Le clivage n'est pas Nord-Sud, il est gauche-droite", affirme Georges-Louis Bouchez dans un long entretien à l'Echo, publié vendredi soir. Le président du MR se dit également "assez certain" que la Belgique aura un gouvernement de plein exercice majoritaire d'ici le 17 septembre. "Il n'y a pas de majorité pour faire un gouvernement de droite, il n'y a pas non plus de majorité pour faire un gouvernement de gauche. Ce qui bloque tout, c'est l'émergence des populistes, PTB et Vlaams Belang", estime-t-il. "Il y a un point qu'on a oublié, c'est que seul le populisme est sorti vainqueur aux dernières élections. Or, c'est très compliqué de constituer un gouvernement quand il n'y a pas de vainqueur", ajoute Georges-Louis Bouchez.

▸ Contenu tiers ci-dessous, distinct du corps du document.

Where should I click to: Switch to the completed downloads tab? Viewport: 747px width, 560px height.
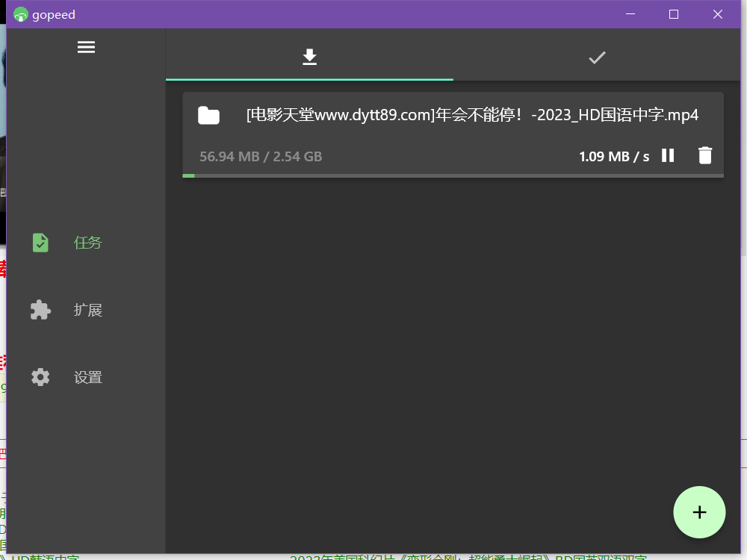click(596, 56)
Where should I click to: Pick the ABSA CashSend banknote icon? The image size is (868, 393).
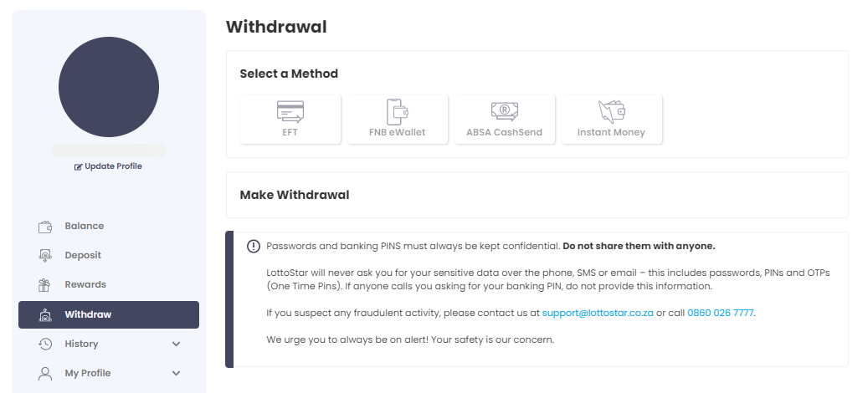[504, 112]
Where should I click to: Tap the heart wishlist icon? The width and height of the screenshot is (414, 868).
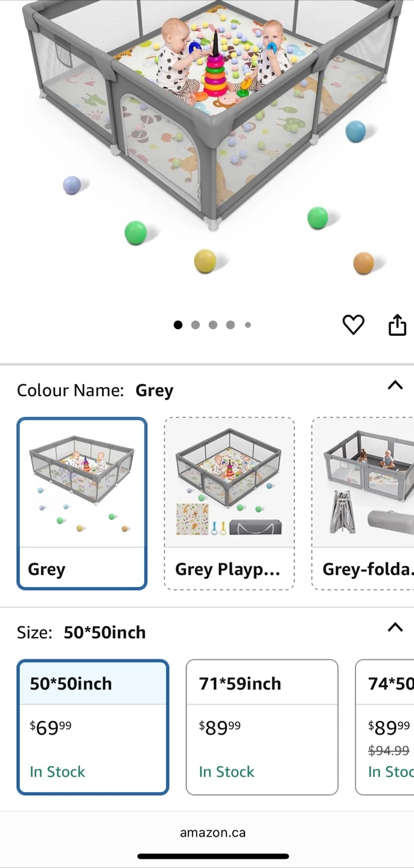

Ce dernier revient par ailleurs sur les étapes depuis les élections. "Je rappelle que c'est moi qui ai ramené la N-VA à la table, le CD&V aussi d'ailleurs, parce que le MR voulait respecter les résultats en Flandre. On a vraiment été récompensés, ça donne vraiment envie d'aider les gens!"

Quant aux discussions entre Paul Magnette et Bart De Wever, qui se sont soldées par un échec, "si vous avez un accord à deux et que vous n'êtes pas en mesure de le faire progresser vis-à-vis des autres, c'est que vous n'avez pas d'accord", conclut Georges-Louis Bouchez.

Et maintenant? Ce qui compte, pour le MR, c'est le programme, indique le président du parti. "Si c'est pour aller avec une N-VA qui fait du communautaire, c'est très compliqué. Si c'est pour aller avec une N-VA qui veut baisser les impôts, mieux récompenser le travail et prolonger le travail de la suédoise, be my guest!"

Enfin, de manière plus générale, il faudrait peut-être, selon lui, prévoir un mécanisme de constitution d'un gouvernement, "pour éviter que la situation ne pourrisse". "On pourrait par exemple rendre des comptes devant le Parlement au bout de six mois, et les députés décideraient si on revote ou pas."